Author: Alice Munro
Where I read it: Selected Stories (by Alice Munro)
It's that time of year again - Miss Marsalles, the piano teacher, is throwing her annual party for her students.
No one really wants to go. The students are expected to give a recital, which is bound to be disappointing. Miss Marsalles has faith and optimism in all her students, but because she hesitates to criticize their playing and finds pleasure even in their most mediocre offerings, she's not a particularly good music teacher.
And there are a number of other reasons not to go. Miss Marsalles is homely, old-fashioned, and unmarried. With the passing years she's lost more and more students, and the ones left are mostly just the children of former students.
She lives with her sister, and they make a strange-looking pair:
... it was surely an arresting fact that there should be not one but two faces like that in the world, both long, gravel-colored, kindly, and grotesque, with enormous noses and tiny, red, sweet-tempered and short-sighted eyes. It must finally have come to seem like a piece of luck to them to be so ugly, a protection against life to be marked in so many ways... for they were gay as invulnerable and childish people are; they appeared sexless, wild, and gentle creatures, bizarre yet domestic, living in their house in Rosedale outside the complications of time.
Over the years they've moved to increasingly smaller and shabbier homes; the one they live in now is in a rundown neighborhood. The sister has recently suffered a stroke. Everyone knows the recital will be in a small stuffy room, with offerings of bland food, music played poorly by indifferent children, and then Miss Marsalles' year-end gifts that she hands out to each child - books they'll never read, quaint pictures they'll never hang up, or boxed games that are "insipid and unplayable - full of complicated rules which allowed everybody to win."
Still, some people agree to come to her party. They do so with an air of martyrdom; it's a yearly tradition, just one afternoon to suffer through, and if they refuse to come it will probably hurt Miss Marsalles, who believes that "All children need music. All children love music in their hearts..."

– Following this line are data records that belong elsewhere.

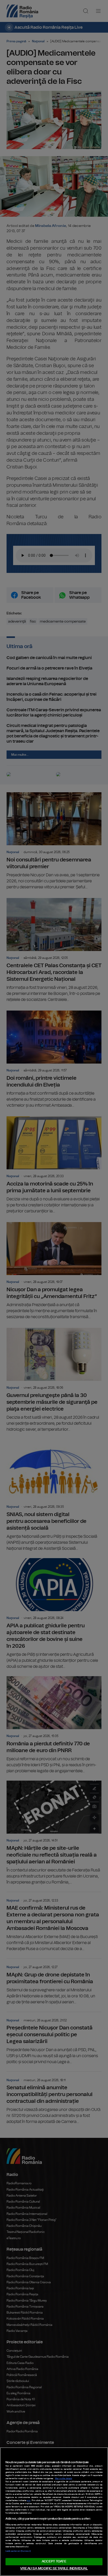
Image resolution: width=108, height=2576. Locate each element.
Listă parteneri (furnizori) (18, 2551)
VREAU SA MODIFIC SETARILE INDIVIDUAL (54, 2568)
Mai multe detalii (63, 2479)
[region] (54, 2511)
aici (28, 2500)
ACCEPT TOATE (54, 2561)
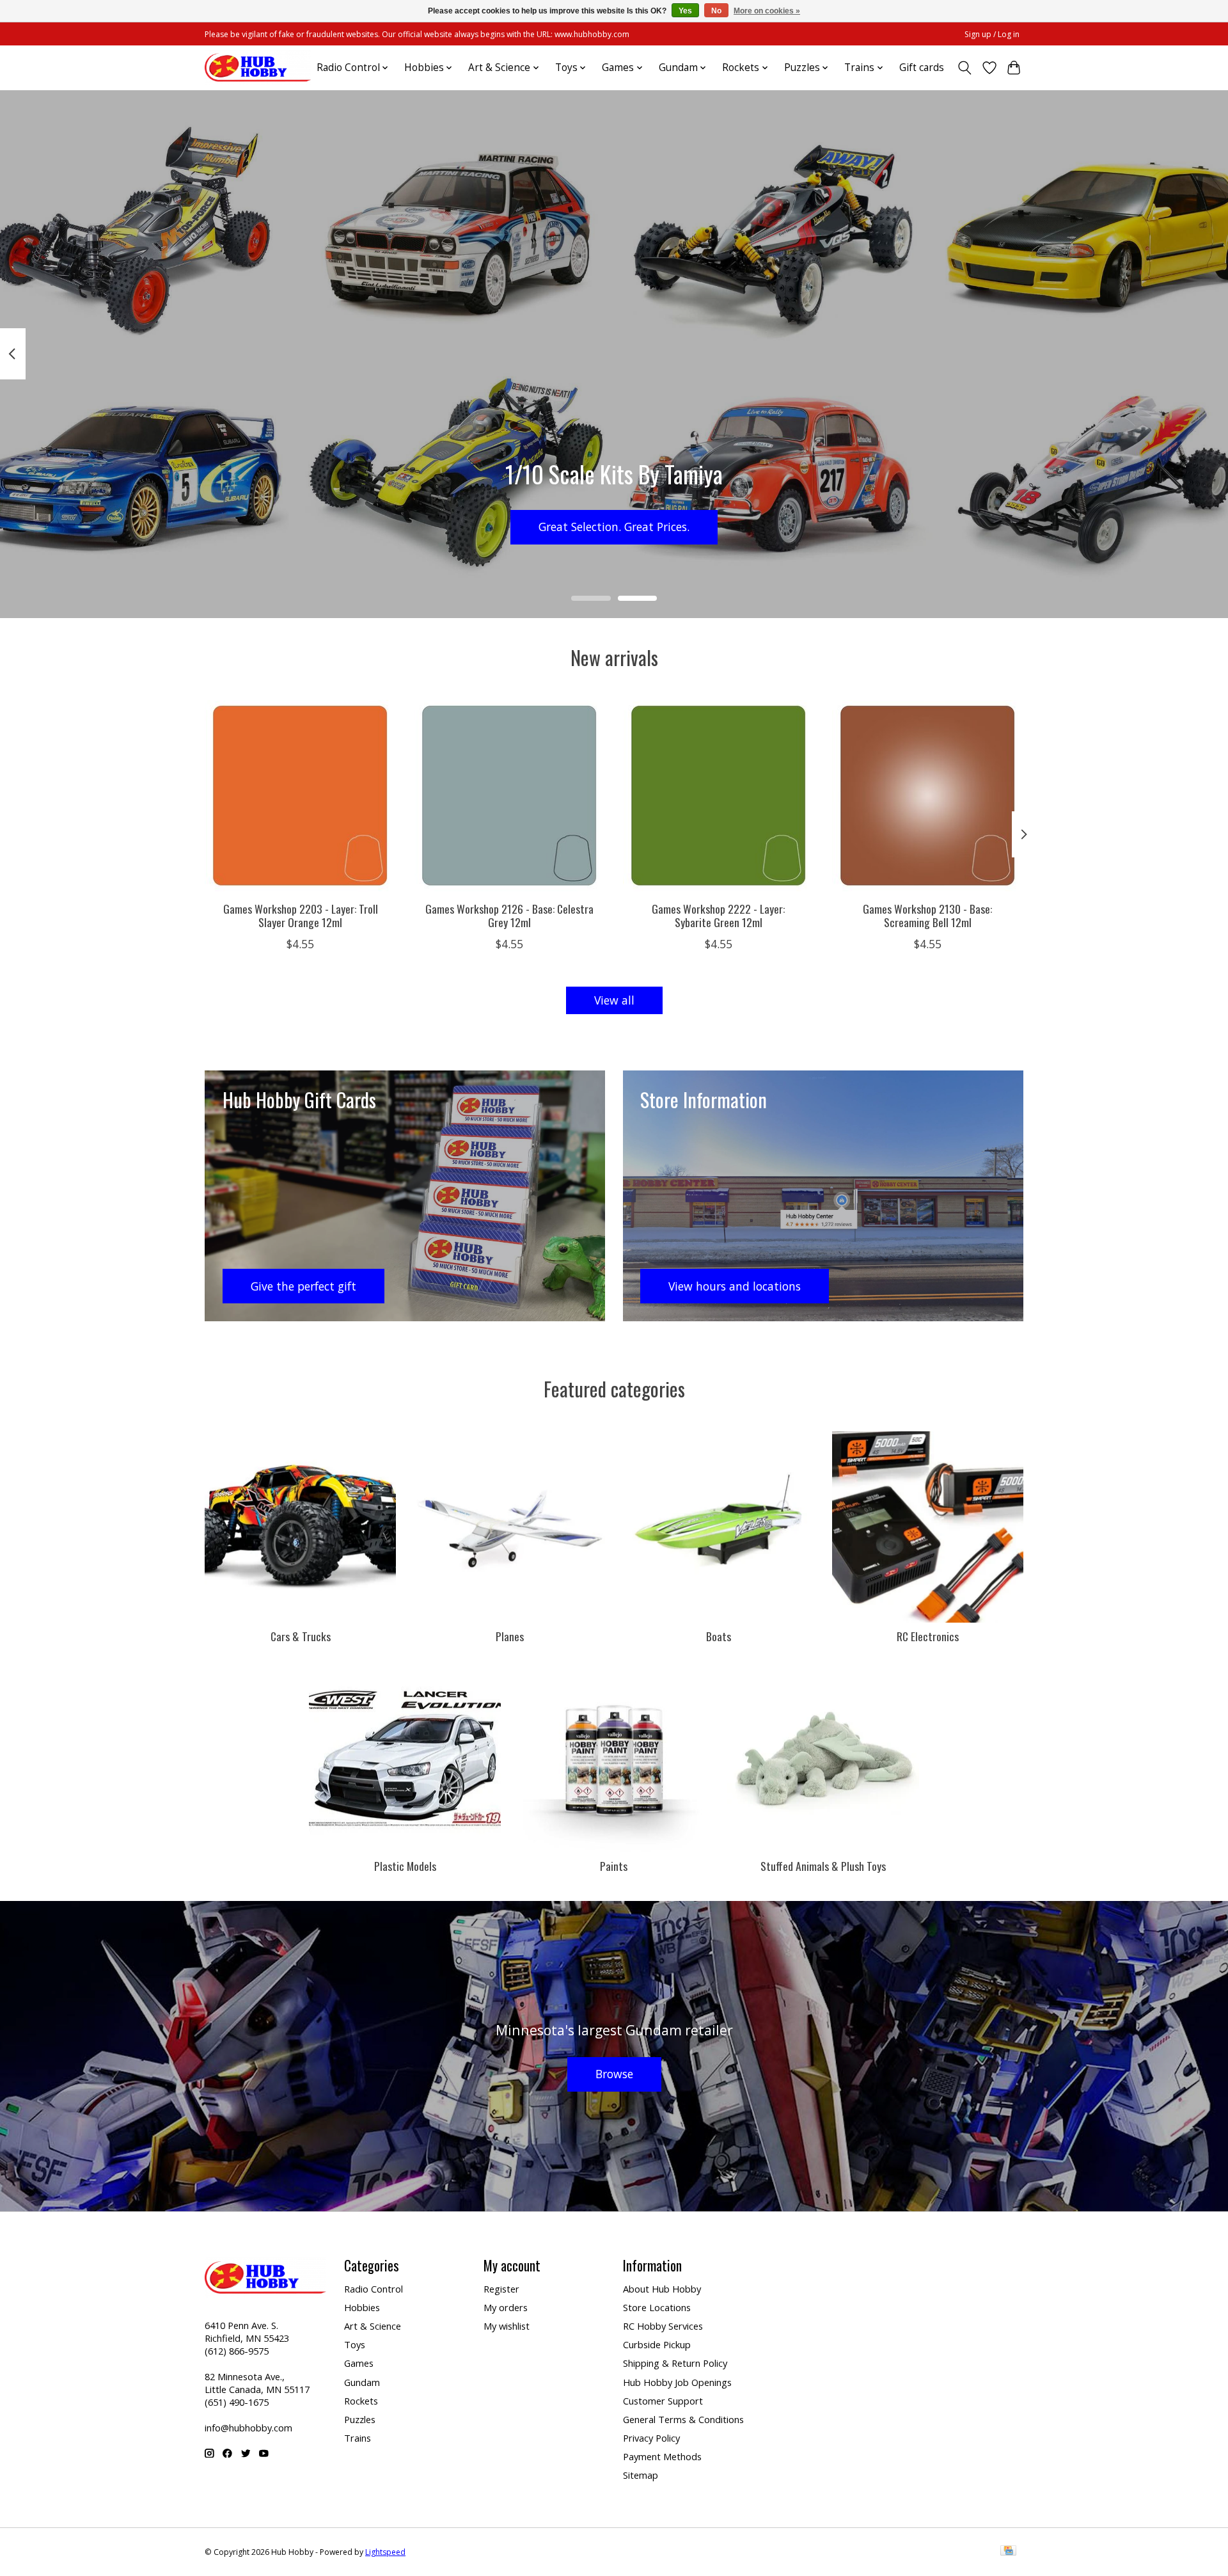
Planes (510, 1636)
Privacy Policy (651, 2437)
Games (359, 2363)
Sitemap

What people don't know is that for this year's recital, Miss Marsalles has also invited her students from the Greenhill School, where she's been giving a music class. The Greenhill School is attended by children who are developmentally disabled.
Their arrival at the party is an unpleasant shock.
There is nothing to be done. These children are going to play. Their playing is no worse - not much worse - than ours, but they seem to go slowly, and then there is nowhere to look. For it is a matter of politeness surely not to look closely at such children, and yet where else can you look during a piano performance but at the performer?
And what happens when one of those children shows a natural gift for music?
There are a number of reasons why I'm recommending Munro's Dance of the Happy Shades. The quality of the writing, for one, and the thoughts the story offers about human gifts and talents, and how they are distributed among people.
It seems easiest to accept talent in people who are good-looking or socially approved. But Miss Marsalles, in her bright unselfconscious way, appears to find talent acceptable in anyone. She doesn't think that there's anything remarkable about a girl from the Greenhill School sitting "ungracefully at the piano with her head hanging down" and playing beautiful music.
What she plays is not familiar. It is something fragile, courtly, and gay, that carries with it the freedom of a great unemotional happiness.
Miss Marsalles herself is one of life's oddities - aging and out-of-touch, and so full of earnestness and innocent perceptions (but not cartoonish; Munro keeps her believable). She lives on the fringes of society, almost in another world. Most people don't know what to make of her; they would probably live in a state of despair if they had to swap lives with her.
But the piano teacher doesn't seem to see anything about herself or her life to pity or lament. She loves music, and she loves children; she expects to see miracles in the midst of people's imperfections. Why should she not have those sources of happiness and that talent for taking joy in life?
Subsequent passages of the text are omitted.